All of this cleanup should be done using white-list approach, not a black-list approach. In other words, delete everything that is not on the white-list. That way, as new features are added, we do not risk forgetting to add sensitive content to a blacklist.

There is already a "fossil scrub" command that does much of the above. But I have not looked at the implementation of that command in a long time. It might need to be updated to account for recent enhancements and changes. (Later: Confirmed. The "fossil scrub" command does need some attention.)

See the page for a quick summary of table sizes. Actually sending the tables that get recomputed by the rebuild step of a clone (basically every table other than BLOB and UNVERSIONED) does not really add all that much to the size of the download.

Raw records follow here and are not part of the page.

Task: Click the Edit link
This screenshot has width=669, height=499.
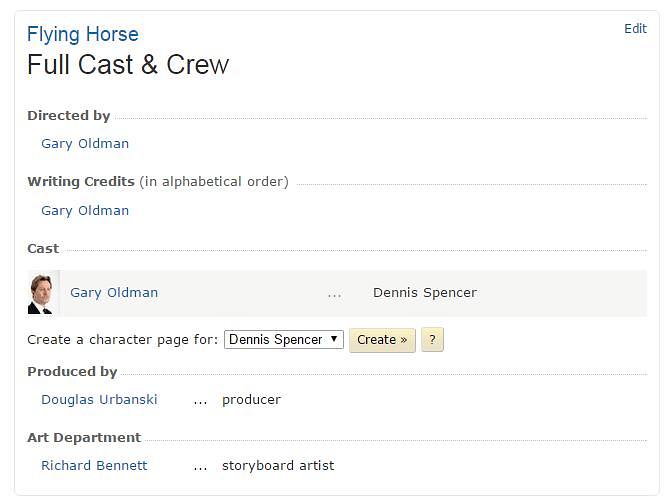Action: (635, 29)
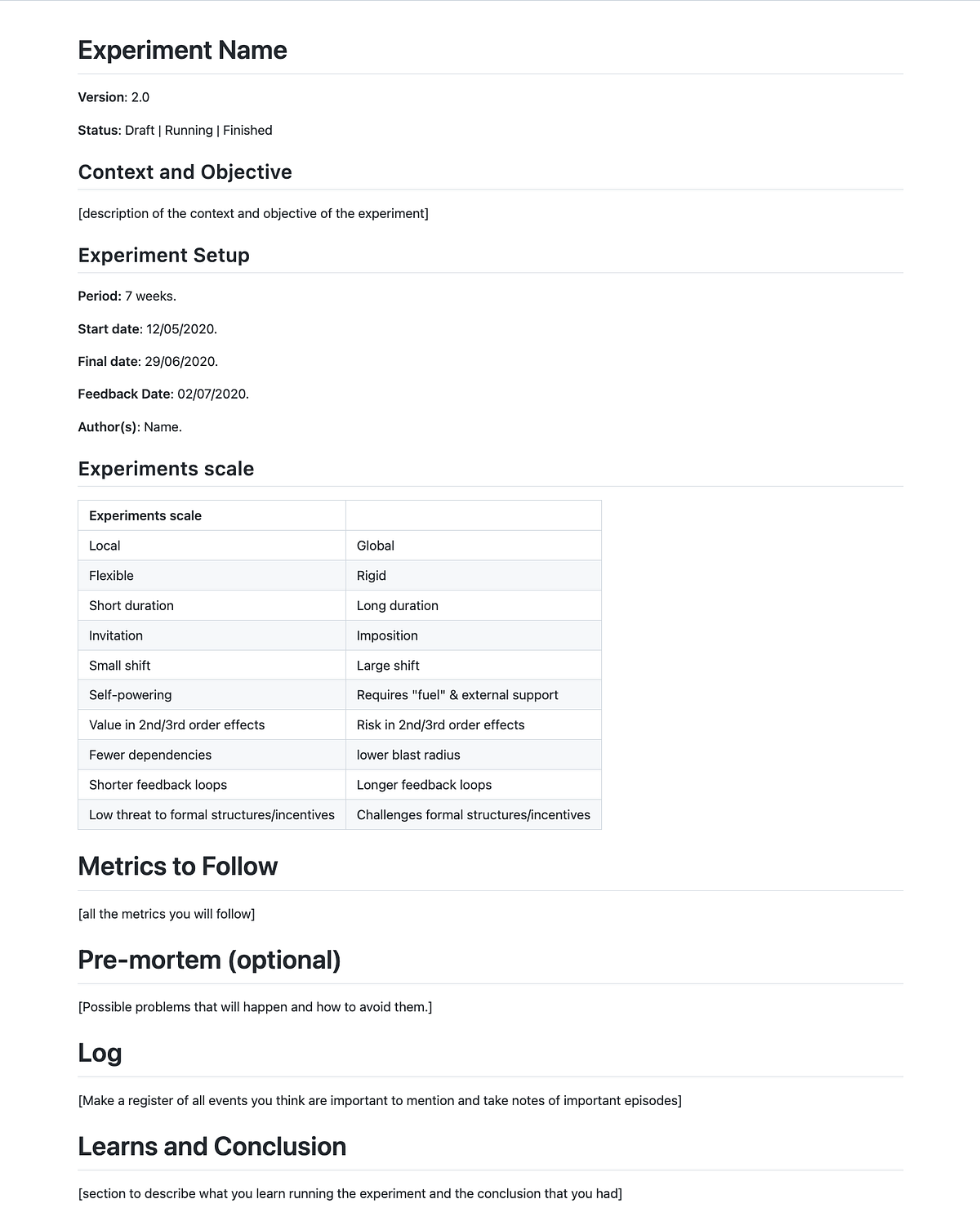
Task: Click the Feedback Date 02/07/2020 text
Action: [x=163, y=394]
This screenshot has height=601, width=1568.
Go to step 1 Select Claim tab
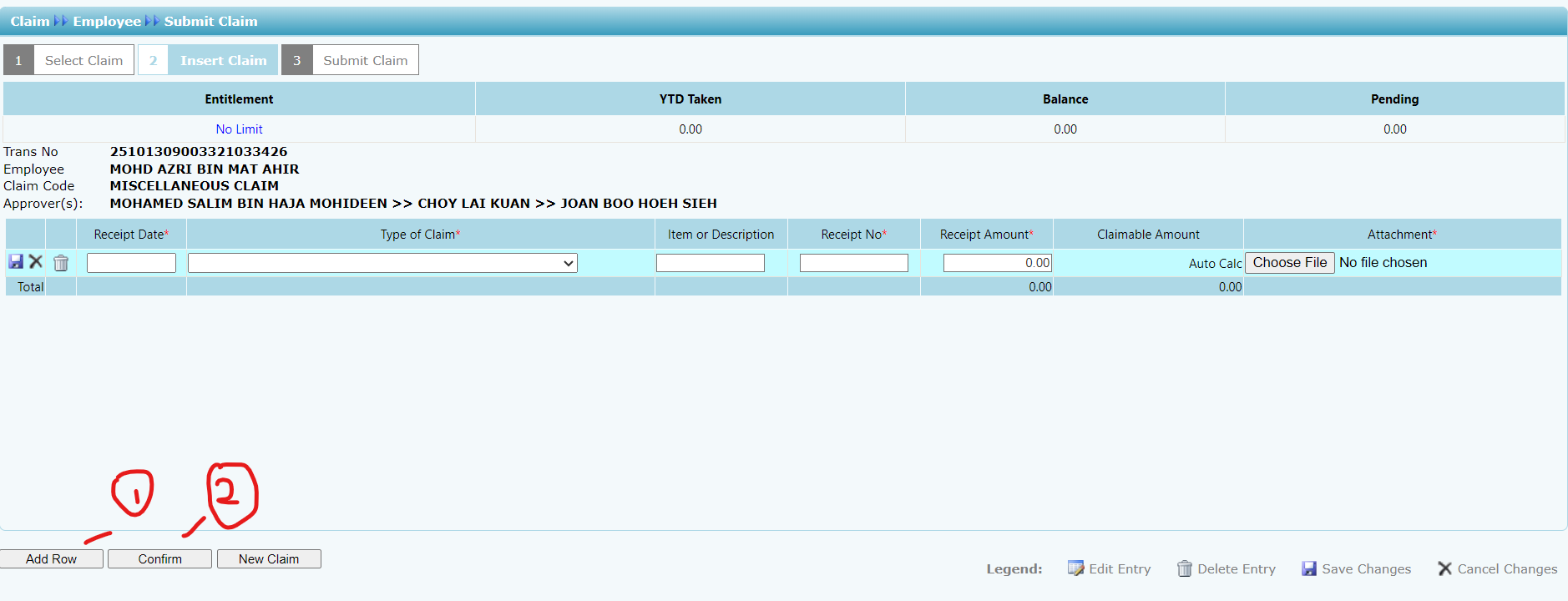click(x=83, y=60)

See also the /artifact_stats page (which you will have to view on your local clone, as this is an administrator-only page in the current implementation) for additional interesting statistics on artifact sizes. Note, for example, that the largest 1% of artifacts take up 44% of the total repository space in Fossil. (The ratio is even higher in SQLite.)

(3) By Richard Hipp (drh) on 2019-07-21 17:16:24 in reply to 2 [link] [source]

Further information:

The delta algorithm actually works pretty well. If you take a tarball of the latest Fossil check-in, it is about 5.4 MB in size. But the whole repository with 12,634 check-ins is only 48.3 MB (if you omit the UNVERSIONED table) or less than 9 times larger.

So, from one point of view, if you simply encode the first 9 check-ins as full-text, you get the other 12,625 check-ins (99.92% of all check-ins) for free. :-)

(4) By anonymous on 2019-07-24 00:01:20 in reply to 2 [link] [source]

If fossil scrub can get the attention it needs, an interim "big clone" strategy could be implemented.

I envision something like:

At main host: - clone main repo - scrub clone - setup job to periodically update clone from main repo

At clone host: - make local copy of scrubbed clone - fossil sync

This would enable contributors to projects with large repositories to quickly make local clones.